Even now, if I chance to read those early chapters, as Jess scurries along Perrins Lane, past the Waterstones on Hampstead High Street and down Flask Walk, I can feel the cold air hitting my warm cheeks, see the Georgian buildings with their mottled glass, elegant and wonderful, feel the golden glow of fairy lights in the lead up to Christmas—and I am overcome with a blend of yearning and loss and—still—disbelief. I can touch my old life; the fact that it is past is a surprise every time. So, too, the smell of wattle flowers, as Percy rides his horse along the quiet narrow road in his prologue, is visceral; I feel the warmth of the Australian sun, beating through his shirt onto my own skin.

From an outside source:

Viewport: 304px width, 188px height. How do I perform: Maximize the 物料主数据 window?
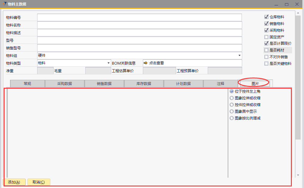point(286,4)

I don’t have all the answers yet, as to what home is, what it means to belong, whether one can ever truly ‘come home’. I have written in Homecoming about the places I call home: Jess’s North London neighbourhood, Polly’s weatherboard worker’s cottage on the slopes of Brisbane, the Turner family’s homestead in the Adelaide Hills. But home is, of course, more complicated than that. Jess decides that home isn’t a place or a time or a person, though it can be any and all of those things: home, she reasons, is a feeling, a sense of being complete. The opposite of home isn’t ‘away’, it’s ‘lonely’.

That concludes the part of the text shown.